In Leatherheads, star/director George Clooney’s opus about the nascent days of professional football, Renee Zellweger plays a feisty, strong-headed, forward-thinking investigative journalist from Chicago out to debunk the myth that's grown up around WWI-hero-turned-college-football-star Carter Rutherford (John Krasinski). I sat down recently with the actress to discuss her love of period movies, Lexie Littleton's profession, and the burden of her own celebrity.

Cole Haddon: Most people don't realize it, but just about every role you take is in a period movie like Leatherheads. Is there a reason for that?

Renee Zellweger: I find the further removed the character's reality is removed from my own, the more fun it is. I really enjoy [period movies]. I love it. In fact, I'm much more comfortable in corsets or 1920s dresses than just being the girl who looks like me and might have the same wardrobe as I do. I feel too safe playing the girl who looks like me; there’s not enough to hide behind.
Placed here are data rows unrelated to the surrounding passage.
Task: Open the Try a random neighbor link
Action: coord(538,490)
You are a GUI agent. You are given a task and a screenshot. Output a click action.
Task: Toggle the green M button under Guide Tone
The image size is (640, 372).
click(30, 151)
CH: You play Lexie Littleton, an investigative journalist in Leatherheads. As someone who's had her share of run-ins with "investigative journalism," like the kind your character is pressured into carrying out, what did you think about Lexie's career decisions?

RZ: Oh, I don't know if I'd like her job a lot.

CH: Why not?

RZ: I understand the responsibility journalists have to reporting the truth. We're at an interesting crossroads of that right now; I find there isn't as much accountability anymore, and you don't necessarily have to report the truth, you just have to be first. News has become a commodity, and that's frightening to me because I think there's a better way to make money. But yeah, I don't know if I’d be comfortable with having that much responsibility in shaping another person's life. Especially if I knew I could do damage to it.

CH: How do you deal with the type of journalism that accompanies celebrity these days?

RZ: It's the hardest part of my job. I have the most difficult time with the days people don't see you, hear you, or communicate with you beyond who they perceive you to be before they meet you. I have a hard time with that. I work every day to neutralize it, and to be the person who's [sitting] here. That's all I know.

CH: Is it harder now than it was ten years ago?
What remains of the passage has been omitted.